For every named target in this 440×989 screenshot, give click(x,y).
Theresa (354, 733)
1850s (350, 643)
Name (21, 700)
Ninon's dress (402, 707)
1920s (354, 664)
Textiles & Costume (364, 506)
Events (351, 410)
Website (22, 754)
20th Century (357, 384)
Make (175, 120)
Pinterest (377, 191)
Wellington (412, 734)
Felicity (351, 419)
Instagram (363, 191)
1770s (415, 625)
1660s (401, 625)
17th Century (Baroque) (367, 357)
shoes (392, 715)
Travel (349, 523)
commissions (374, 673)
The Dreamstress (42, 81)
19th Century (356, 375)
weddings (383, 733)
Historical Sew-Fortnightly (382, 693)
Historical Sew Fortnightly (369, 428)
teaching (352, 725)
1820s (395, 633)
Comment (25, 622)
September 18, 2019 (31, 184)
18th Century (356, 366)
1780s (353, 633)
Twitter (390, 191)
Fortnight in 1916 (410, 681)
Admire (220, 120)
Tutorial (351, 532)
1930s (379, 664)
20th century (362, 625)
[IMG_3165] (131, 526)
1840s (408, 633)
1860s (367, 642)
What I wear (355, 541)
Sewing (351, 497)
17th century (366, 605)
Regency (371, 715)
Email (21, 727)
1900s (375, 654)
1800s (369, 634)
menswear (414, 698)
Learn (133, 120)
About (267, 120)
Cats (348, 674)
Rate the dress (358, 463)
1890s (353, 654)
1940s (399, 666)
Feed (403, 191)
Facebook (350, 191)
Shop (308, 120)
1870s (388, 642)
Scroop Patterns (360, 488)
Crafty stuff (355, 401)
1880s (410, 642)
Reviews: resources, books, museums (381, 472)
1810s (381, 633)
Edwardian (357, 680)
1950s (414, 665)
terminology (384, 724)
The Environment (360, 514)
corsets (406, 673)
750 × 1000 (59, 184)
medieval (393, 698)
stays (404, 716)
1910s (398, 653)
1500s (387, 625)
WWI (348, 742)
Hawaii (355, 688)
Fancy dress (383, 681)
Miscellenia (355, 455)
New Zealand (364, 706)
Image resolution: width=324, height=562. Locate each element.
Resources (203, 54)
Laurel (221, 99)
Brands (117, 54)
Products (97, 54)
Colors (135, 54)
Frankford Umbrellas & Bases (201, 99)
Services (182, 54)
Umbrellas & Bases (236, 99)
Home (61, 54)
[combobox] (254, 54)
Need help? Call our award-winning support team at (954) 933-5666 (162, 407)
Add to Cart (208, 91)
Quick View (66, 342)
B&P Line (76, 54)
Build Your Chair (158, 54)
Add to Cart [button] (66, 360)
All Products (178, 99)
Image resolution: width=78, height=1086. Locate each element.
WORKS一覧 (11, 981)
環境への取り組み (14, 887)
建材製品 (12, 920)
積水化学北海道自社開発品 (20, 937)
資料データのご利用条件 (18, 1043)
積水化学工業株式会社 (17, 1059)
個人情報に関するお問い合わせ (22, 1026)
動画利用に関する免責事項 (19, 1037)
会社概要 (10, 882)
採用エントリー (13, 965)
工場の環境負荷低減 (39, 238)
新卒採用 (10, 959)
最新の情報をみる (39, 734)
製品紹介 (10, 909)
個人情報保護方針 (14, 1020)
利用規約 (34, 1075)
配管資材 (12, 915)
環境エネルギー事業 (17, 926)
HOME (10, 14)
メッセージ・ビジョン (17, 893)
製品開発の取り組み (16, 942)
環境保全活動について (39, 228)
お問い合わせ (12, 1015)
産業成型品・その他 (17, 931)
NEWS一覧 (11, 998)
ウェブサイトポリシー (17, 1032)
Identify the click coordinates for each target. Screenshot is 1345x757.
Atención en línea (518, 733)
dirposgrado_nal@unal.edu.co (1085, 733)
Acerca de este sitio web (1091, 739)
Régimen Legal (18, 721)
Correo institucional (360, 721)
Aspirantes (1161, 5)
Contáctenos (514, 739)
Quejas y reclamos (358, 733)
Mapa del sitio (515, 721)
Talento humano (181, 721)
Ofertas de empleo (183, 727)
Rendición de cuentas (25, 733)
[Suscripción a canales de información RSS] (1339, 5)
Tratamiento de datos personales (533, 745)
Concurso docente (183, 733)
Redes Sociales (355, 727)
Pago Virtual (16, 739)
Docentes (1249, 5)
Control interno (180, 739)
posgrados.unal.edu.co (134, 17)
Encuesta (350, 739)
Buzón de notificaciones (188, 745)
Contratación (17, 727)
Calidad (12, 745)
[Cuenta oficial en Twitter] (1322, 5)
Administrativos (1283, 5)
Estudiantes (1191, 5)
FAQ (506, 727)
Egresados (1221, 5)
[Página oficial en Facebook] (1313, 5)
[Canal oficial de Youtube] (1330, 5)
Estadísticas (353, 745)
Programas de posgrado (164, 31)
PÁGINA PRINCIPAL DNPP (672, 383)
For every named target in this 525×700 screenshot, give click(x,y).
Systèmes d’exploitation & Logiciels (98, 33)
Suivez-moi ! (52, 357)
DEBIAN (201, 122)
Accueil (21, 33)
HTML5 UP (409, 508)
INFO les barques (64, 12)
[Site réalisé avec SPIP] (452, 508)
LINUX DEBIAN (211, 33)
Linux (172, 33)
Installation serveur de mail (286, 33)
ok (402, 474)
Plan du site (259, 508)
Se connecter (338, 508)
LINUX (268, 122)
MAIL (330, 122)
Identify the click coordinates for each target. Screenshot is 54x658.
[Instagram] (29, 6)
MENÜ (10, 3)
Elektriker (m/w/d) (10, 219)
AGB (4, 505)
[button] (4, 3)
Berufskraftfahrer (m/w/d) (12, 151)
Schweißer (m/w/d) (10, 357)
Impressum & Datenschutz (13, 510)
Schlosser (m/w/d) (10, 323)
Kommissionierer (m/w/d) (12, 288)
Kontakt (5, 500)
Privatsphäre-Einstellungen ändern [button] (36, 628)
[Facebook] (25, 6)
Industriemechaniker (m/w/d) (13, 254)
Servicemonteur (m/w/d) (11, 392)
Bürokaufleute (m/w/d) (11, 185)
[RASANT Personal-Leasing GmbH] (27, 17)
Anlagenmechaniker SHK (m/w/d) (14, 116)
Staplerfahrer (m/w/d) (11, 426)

-=-=-

THE TASK: Rewrite all of the entries above, swapping "Kommissionierer" for "Lagerhelfer" and leaving everything else unchanged.

SOLUTION TO THE EXERCISE:
For every named target in this 440×989 screenshot, give click(x,y).
Theresa (354, 733)
1850s (350, 643)
Name (21, 700)
Ninon's dress (402, 707)
1920s (354, 664)
Textiles & Costume (364, 506)
Events (351, 410)
Website (22, 754)
20th Century (357, 384)
Make (175, 120)
Pinterest (377, 191)
Wellington (412, 734)
Felicity (351, 419)
Instagram (363, 191)
1770s (415, 625)
1660s (401, 625)
17th Century (Baroque) (367, 357)
shoes (392, 715)
Travel (349, 523)
commissions (374, 673)
The Dreamstress (42, 81)
19th Century (356, 375)
weddings (383, 733)
Historical Sew-Fortnightly (382, 693)
Historical Sew Fortnightly (369, 428)
teaching (352, 725)
1820s (395, 633)
Comment (25, 622)
September 18, 2019 (31, 184)
18th Century (356, 366)
1780s (353, 633)
Twitter (390, 191)
Fortnight in 1916 (410, 681)
Admire (220, 120)
Tutorial (351, 532)
1930s (379, 664)
20th century (362, 625)
[IMG_3165] (131, 526)
1840s (408, 633)
1860s (367, 642)
What I wear (355, 541)
Sewing (351, 497)
17th century (366, 605)
Regency (371, 715)
Email (21, 727)
1900s (375, 654)
1800s (369, 634)
menswear (414, 698)
Learn (133, 120)
About (267, 120)
Cats (348, 674)
Rate the dress (358, 463)
1890s (353, 654)
1940s (399, 666)
Feed (403, 191)
Facebook (350, 191)
Shop (308, 120)
1870s (388, 642)
Scroop Patterns (360, 488)
Crafty stuff (355, 401)
1880s (410, 642)
Reviews: resources, books, museums (381, 472)
1810s (381, 633)
Edwardian (357, 680)
1950s (414, 665)
terminology (384, 724)
The Environment (360, 514)
corsets (406, 673)
750 × 1000 (59, 184)
medieval (393, 698)
stays (404, 716)
1910s (398, 653)
1500s (387, 625)
WWI (348, 742)
Hawaii (355, 688)
Fancy dress (383, 681)
Miscellenia (355, 455)
New Zealand (364, 706)
Image resolution: width=324, height=562. Locate each element.
Resources (203, 54)
Laurel (221, 99)
Brands (117, 54)
Products (97, 54)
Colors (135, 54)
Frankford Umbrellas & Bases (201, 99)
Services (182, 54)
Umbrellas & Bases (236, 99)
Home (61, 54)
[combobox] (254, 54)
Need help? Call our award-winning support team at (954) 933-5666 (162, 407)
Add to Cart (208, 91)
Quick View (66, 342)
B&P Line (76, 54)
Build Your Chair (158, 54)
Add to Cart [button] (66, 360)
All Products (178, 99)
Image resolution: width=78, height=1086. Locate each element.
WORKS一覧 (11, 981)
環境への取り組み (14, 887)
建材製品 (12, 920)
積水化学北海道自社開発品 (20, 937)
資料データのご利用条件 (18, 1043)
積水化学工業株式会社 (17, 1059)
個人情報に関するお問い合わせ (22, 1026)
動画利用に関する免責事項 (19, 1037)
会社概要 (10, 882)
採用エントリー (13, 965)
工場の環境負荷低減 (39, 238)
新卒採用 (10, 959)
最新の情報をみる (39, 734)
製品紹介 (10, 909)
個人情報保護方針 (14, 1020)
利用規約 (34, 1075)
配管資材 (12, 915)
環境エネルギー事業 (17, 926)
HOME (10, 14)
メッセージ・ビジョン (17, 893)
製品開発の取り組み (16, 942)
環境保全活動について (39, 228)
お問い合わせ (12, 1015)
産業成型品・その他 (17, 931)
NEWS一覧 (11, 998)
ウェブサイトポリシー (17, 1032)
Identify the click coordinates for each target. Screenshot is 1345x757.
Atención en línea (518, 733)
dirposgrado_nal@unal.edu.co (1085, 733)
Acerca de este sitio web (1091, 739)
Régimen Legal (18, 721)
Correo institucional (360, 721)
Aspirantes (1161, 5)
Contáctenos (514, 739)
Quejas y reclamos (358, 733)
Mapa del sitio (515, 721)
Talento humano (181, 721)
Ofertas de empleo (183, 727)
Rendición de cuentas (25, 733)
[Suscripción a canales de información RSS] (1339, 5)
Tratamiento de datos personales (533, 745)
Concurso docente (183, 733)
Redes Sociales (355, 727)
Pago Virtual (16, 739)
Docentes (1249, 5)
Control interno (180, 739)
posgrados.unal.edu.co (134, 17)
Encuesta (350, 739)
Buzón de notificaciones (188, 745)
Contratación (17, 727)
Calidad (12, 745)
[Cuenta oficial en Twitter] (1322, 5)
Administrativos (1283, 5)
Estudiantes (1191, 5)
FAQ (506, 727)
Egresados (1221, 5)
[Página oficial en Facebook] (1313, 5)
[Canal oficial de Youtube] (1330, 5)
Estadísticas (353, 745)
Programas de posgrado (164, 31)
PÁGINA PRINCIPAL DNPP (672, 383)
For every named target in this 525×700 screenshot, give click(x,y).
Systèmes d’exploitation & Logiciels (98, 33)
Suivez-moi ! (52, 357)
DEBIAN (201, 122)
Accueil (21, 33)
HTML5 UP (409, 508)
INFO les barques (64, 12)
[Site réalisé avec SPIP] (452, 508)
LINUX DEBIAN (211, 33)
Linux (172, 33)
Installation serveur de mail (286, 33)
ok (402, 474)
Plan du site (259, 508)
Se connecter (338, 508)
LINUX (268, 122)
MAIL (330, 122)
Identify the click coordinates for each target. Screenshot is 54x658.
[Instagram] (29, 6)
MENÜ (10, 3)
Elektriker (m/w/d) (10, 219)
AGB (4, 505)
[button] (4, 3)
Berufskraftfahrer (m/w/d) (12, 151)
Schweißer (m/w/d) (10, 357)
Impressum & Datenschutz (13, 510)
Schlosser (m/w/d) (10, 323)
Lagerhelfer (m/w/d) (12, 288)
Kontakt (5, 500)
Privatsphäre-Einstellungen ändern [button] (36, 628)
[Facebook] (25, 6)
Industriemechaniker (m/w/d) (13, 254)
Servicemonteur (m/w/d) (11, 392)
Bürokaufleute (m/w/d) (11, 185)
[RASANT Personal-Leasing GmbH] (27, 17)
Anlagenmechaniker SHK (m/w/d) (14, 116)
Staplerfahrer (m/w/d) (11, 426)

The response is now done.